ABA Legal Fact Check website.

ABA President Hilarie Bass says the site was developed because there's so much inaccurate information out there.

The American Bar Association (ABA) has introduced a legal fact-check website that will help explain the law on specific topics to the public. Called ABA Legal Fact Check, the site provides what the ABA says is nonpartisan and reliable information in answering specific questions, which will separate legal fact from fiction.

The site has so far focused on some topics involving current public controversies, such as the legality of hate speech. The ABA hopes the site will become an important resource for the public.

Hilarie Bass, the new ABA president and co-president of Greenberg Traurig, told Legaltech News that Legal Fact Check comes in response to the amount of public discourse about legal topics. There's so much inaccurate information out there.

The ABA saw that different legal assertions were being articulated and soon become widely disseminated, even though they may include inaccuracies.

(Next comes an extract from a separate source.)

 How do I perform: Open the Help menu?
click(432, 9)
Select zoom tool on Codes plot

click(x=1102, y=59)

The online site uses information from cases, statutes and details from legal precedents so we can clearly articulate what the law actually is, Bass said. The site, however, will not interpret the law. So, it will not, for instance, argue whether someone is guilty in a pending case, or apply the law to specific facts, Bass explained.

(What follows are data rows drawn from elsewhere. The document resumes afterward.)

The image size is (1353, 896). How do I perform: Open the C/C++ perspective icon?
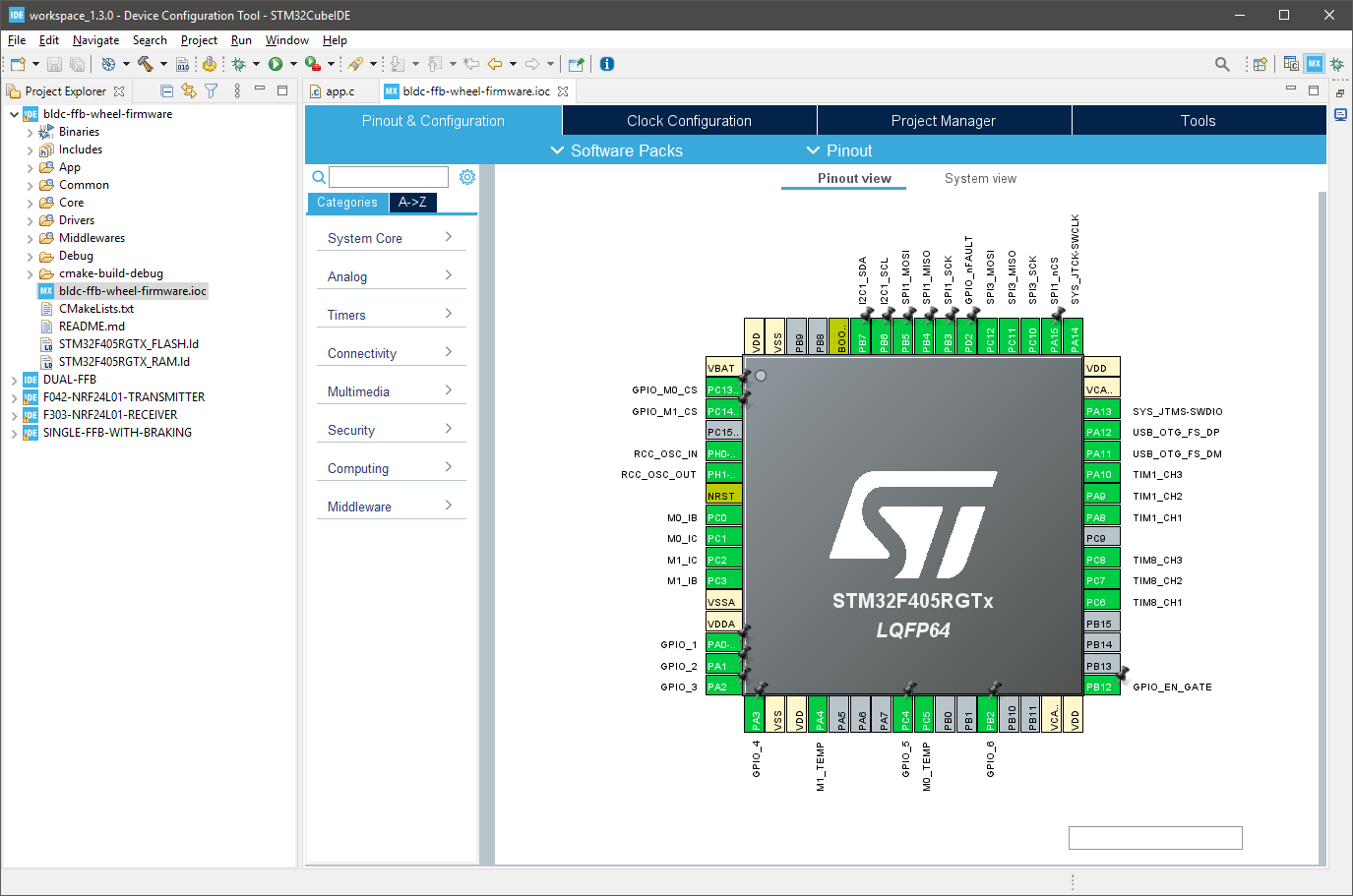click(x=1291, y=64)
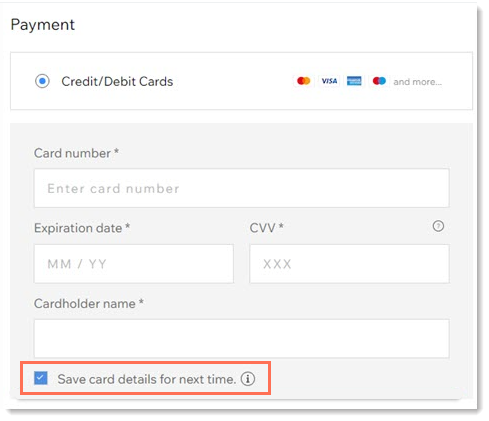Click the 'and more...' text
The image size is (489, 421).
(x=417, y=82)
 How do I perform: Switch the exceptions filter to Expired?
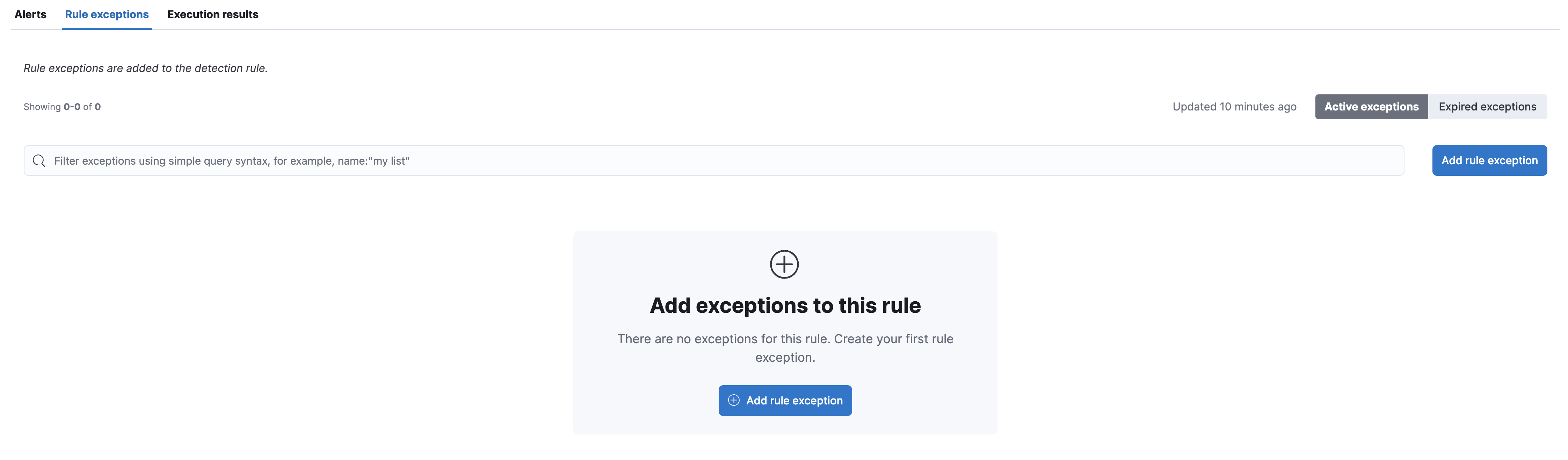(x=1488, y=106)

It is designed to help the public and the media develop a more general understanding of the law on specific topics.

When asked if the site comes in response to some of the recent controversies related to President Donald Trump, Bass said it is less a reaction to him, and more of a reaction to the public discourse that includes inaccurate information to what the law is.

The topics addressed so far on the website range from hate speech, burning of the American flag, presidential pardons, affirmative action and if the U.S. Court of Appeals for the Ninth Circuit can be broken up because of its rulings.

Discussion of hate speech, for instance, focuses on the question: What are the limits of the First Amendment? The website points out that Recent demonstrations of white supremacists in Charlottesville, Va., have raised questions about whether hateful speech and racist comments are protected by the First Amendment. It notes how both Portland, Oregon, Mayor Ted Wheeler and former Vermont Gov. Howard Dean have made statements that hate speech is not protected by the First Amendment. But a recent U.S. Supreme Court decision provides a different stand.

The U.S. Supreme Court has made it clear that governments may not restrict speech expressing ideas that offend, most recently in a unanimous 8-0 ruling on June 19, 2017, in Matal v. Tam , according to the Legal Fact Check website.